Örnek 1: Kuaförlük faaliyetinde bulunan ve öteden beri basit
usule tabi olan mükellef (A), 2021 yılında 35.000 TL kazanç elde etmiştir.
Mükellef (A)’nın beyana konu başkaca bir geliri de bulunmamaktadır.
Bu durumda, mükellef (A)’nın, 2021 yılında
kuaförlük faaliyetinden elde ettiği kazancı gelir vergisinden istisna
olduğundan, mükellef (A) yıllık gelir vergisi beyannamesi vermeyecektir.
Örnek 2: Taksi işletmeciliği faaliyeti dolayısıyla basit
usule tabi olan mükellef (B), 2021 yılında 45.000 TL kazanç elde etmiştir.
Mükellef (B) aynı yıl sahibi olduğu konutundan 25.000 TL kira geliri elde
etmiştir.
Bu durumda, 2021 yılında taksicilik faaliyetinden
elde ettiği kazancı gelir vergisinden istisna olduğundan mükellef (B), kira
geliri için vereceği yıllık gelir vergisi beyannamesine basit usulde tespit
edilen ticari kazancını dahil etmeyecektir.
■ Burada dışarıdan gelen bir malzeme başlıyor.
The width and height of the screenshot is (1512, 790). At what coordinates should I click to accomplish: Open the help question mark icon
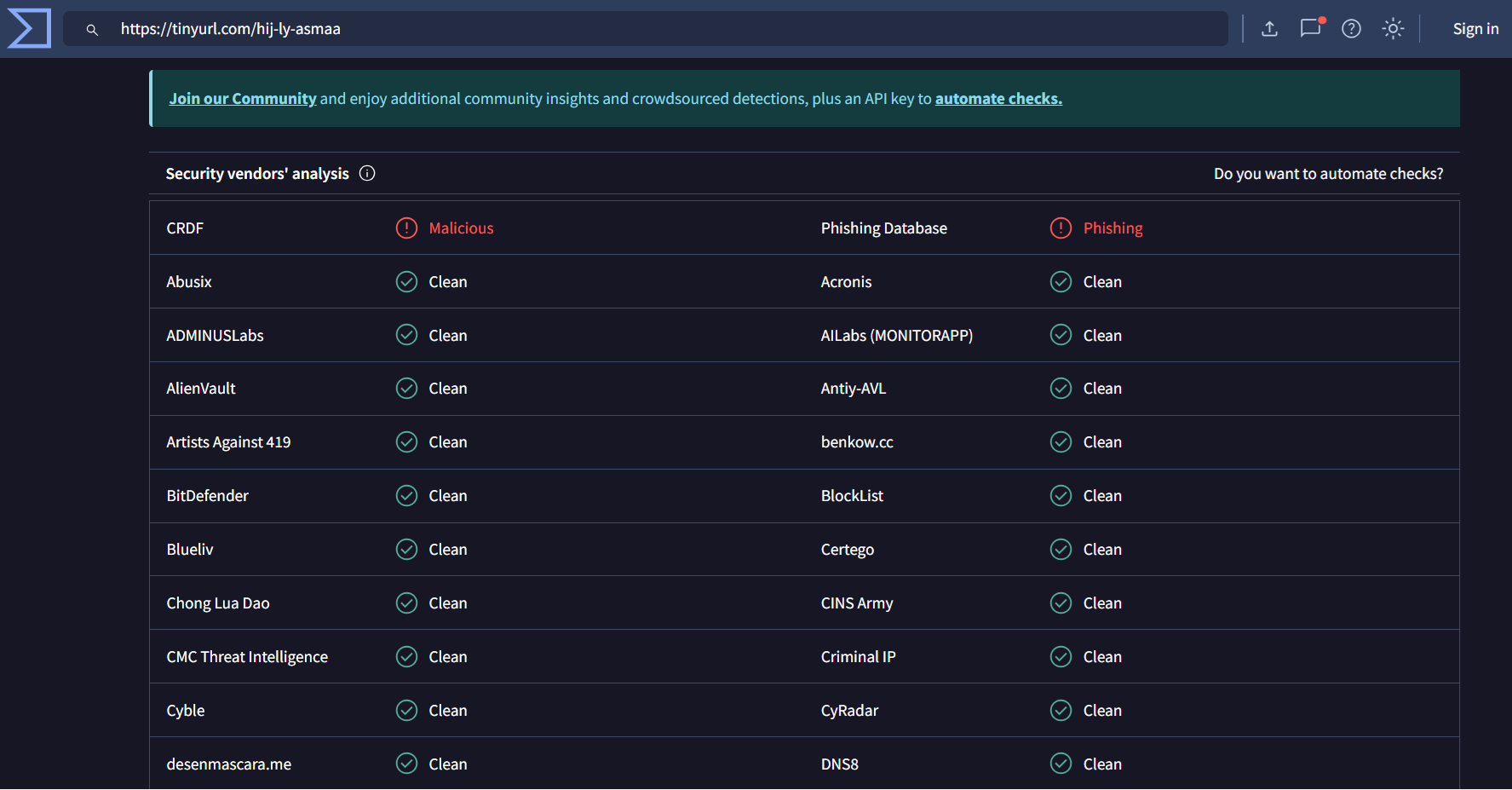pyautogui.click(x=1351, y=29)
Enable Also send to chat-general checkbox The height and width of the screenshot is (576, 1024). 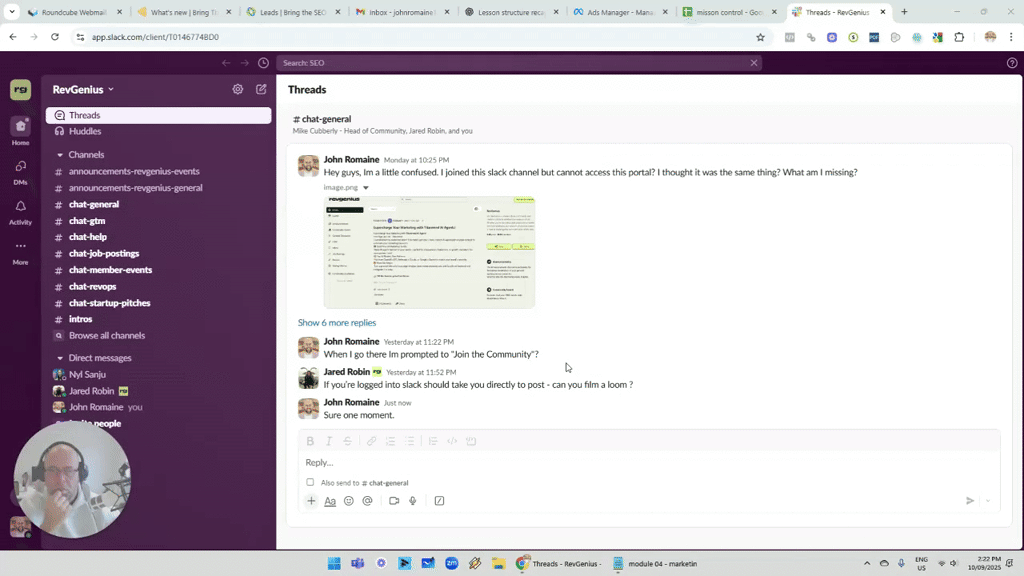click(310, 482)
(4) Ticari kazancı basit usulde tespit edilmekte
iken, 193 sayılı Kanunun 47 ve 48 inci maddelerinde yer alan şartları
kaybeden mükelleflerin ticari kazançları, izleyen takvim yılı başından
itibaren gerçek usulde vergilendirileceğinden, bu mükellefler şartların
kaybedildiği yıl için de söz konusu istisnadan yararlanabileceklerdir.
Örnek 3: Terzilik faaliyetinde bulunan ve basit usule tabi
olan mükellef (C), 2021 yılında basit usule tabi olmanın genel şartlarından
biri olan yıllık kira tutarı haddini aştığından, 1/1/2022 tarihinden
itibaren gerçek usulde vergilendirilmeye başlamıştır.
Bu durumda, mükellef (C) 2021 yılında elde ettiği
ticari kazancı için basit usulde tespit olunan kazançlarda gelir vergisi
istisnasından yararlanacak olup, 1/1/2022 tarihinden itibaren ise gerçek
usulde vergilendirilecektir.
(5) Takvim yılı içinde basit usulden gerçek usule
geçen mükellefler, gerçek usule geçtikleri tarihe kadar elde ettikleri
kazançları için istisnadan yararlanacak, bu tarihten itibaren ise söz
konusu istisnadan yararlanamayacaklardır.
Örnek 4: Servis işletmeciliği faaliyetinde bulunan ve basit
usule tabi olan mükellef (Ç), servis işletmeciliği faaliyetinin yanında,
1/10/2021 tarihinde bir adet kamyon satın alarak şehirlerarası yük
taşımacılığı faaliyetine de başlamıştır.
Şehirlerarası yük taşımacılığı faaliyeti, Gelir
Vergisi Kanununun 51 inci maddesinde yer alan basit usulden
faydalanamayacak faaliyetler arasında sayıldığından, mükellef (Ç),
şehirlerarası yük taşımacılığı faaliyetine başladığı 1/10/2021 tarihinden
itibaren gerçek usulde vergilendirilecektir.
Bu durumda mükellef (Ç), 1/1/2021-30/9/2021
döneminde servis işletmeciliği faaliyetinden elde ettiği kazancı
dolayısıyla gelir vergisi istisnasından yararlanacak, bu tarihten sonra
servis işletmeciliği faaliyetinden elde ettiği kazancı ile şehirlerarası yük
taşımacılığı faaliyetinden elde ettiği kazancı ise gerçek usulde
vergilendirileceğinden, anılan istisnadan yararlanamayacaktır.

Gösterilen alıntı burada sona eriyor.